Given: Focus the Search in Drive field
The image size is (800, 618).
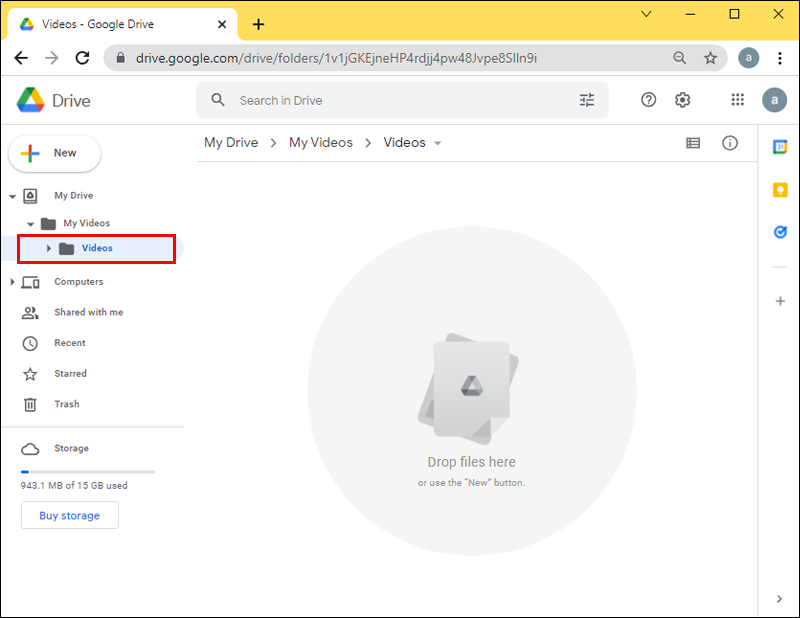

▬▬▬▬▬▬

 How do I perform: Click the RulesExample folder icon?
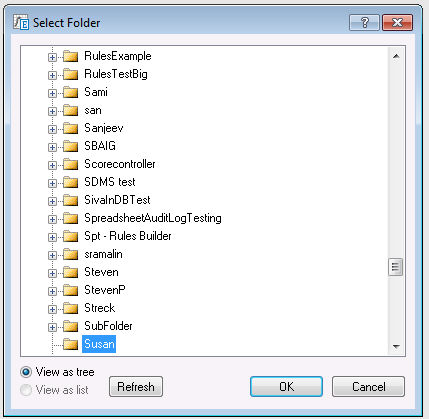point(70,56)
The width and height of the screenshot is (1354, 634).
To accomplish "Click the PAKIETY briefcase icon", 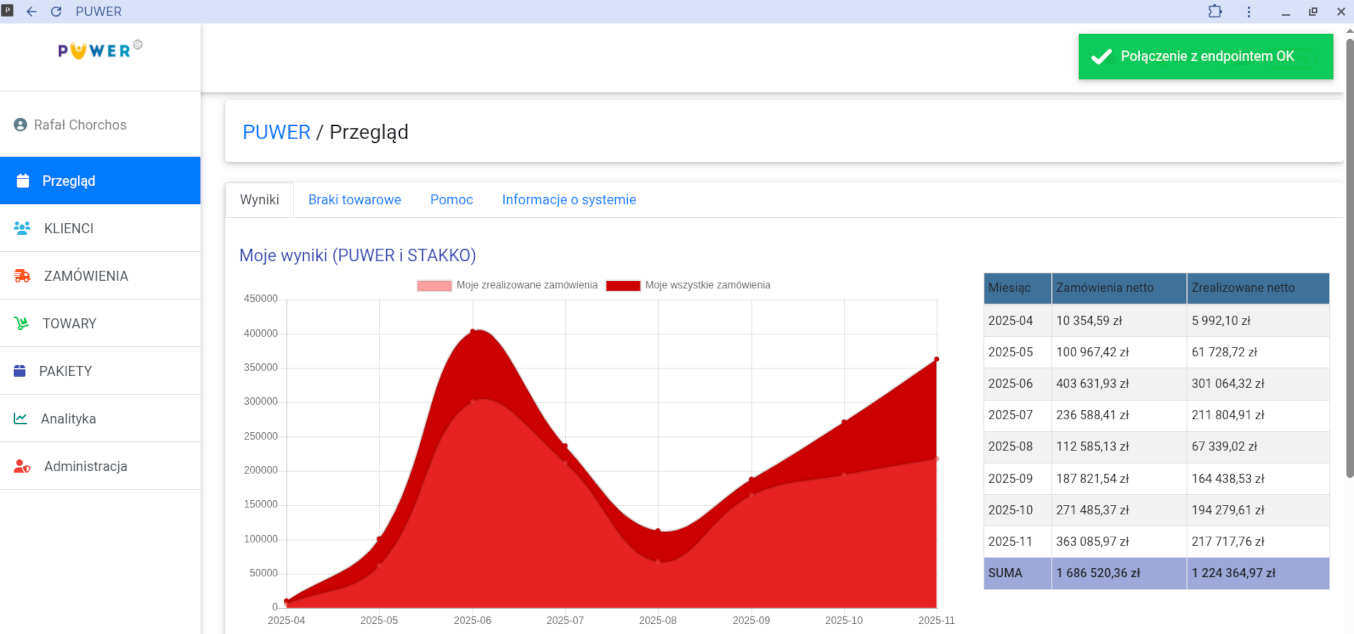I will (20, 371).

▬▬▬▬▬▬

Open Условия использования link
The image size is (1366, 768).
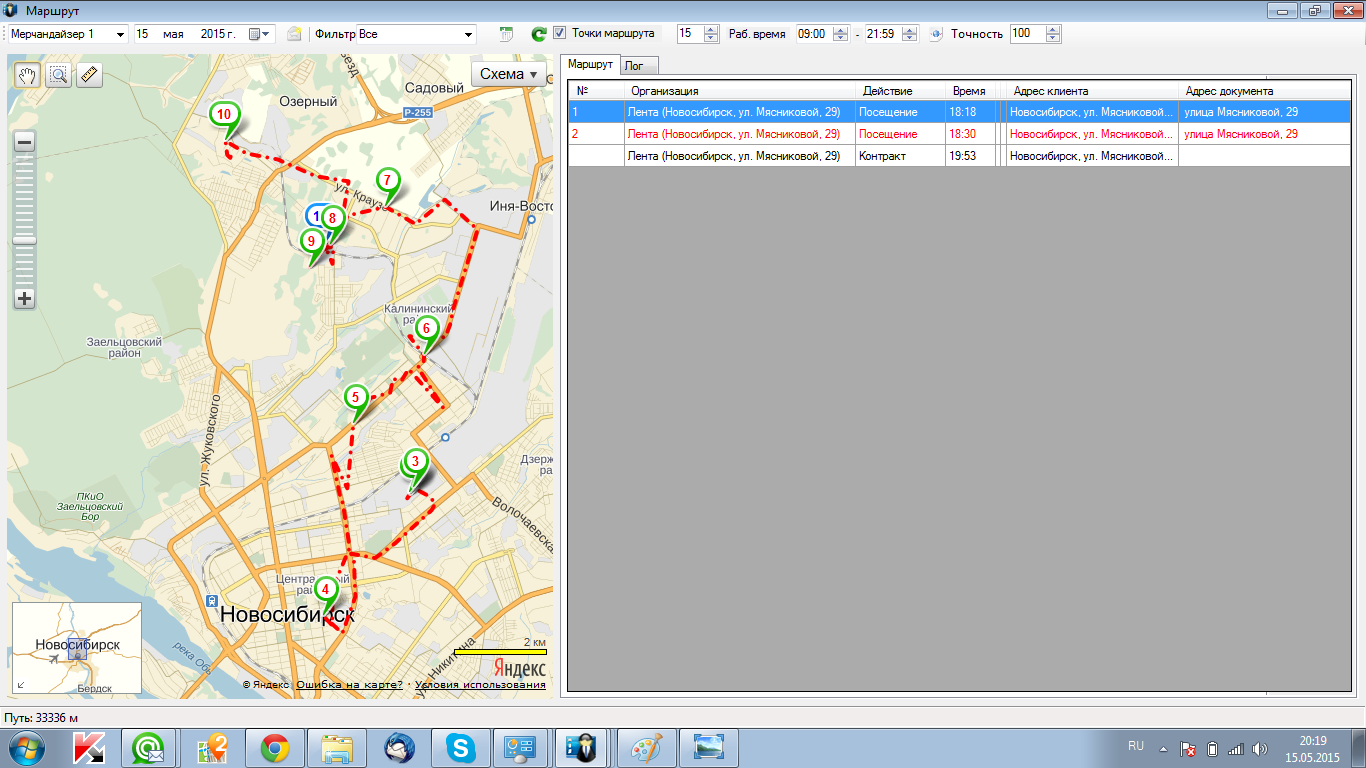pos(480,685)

▬▬▬▬▬▬

Using the data above, reproduce exactly the lines between those holding "Given: Focus the Search in Drive field" and "The image size is (800, 618).", inclusive, and no others.

### Response area
Given: Focus the Search in Drive field
The image size is (800, 618).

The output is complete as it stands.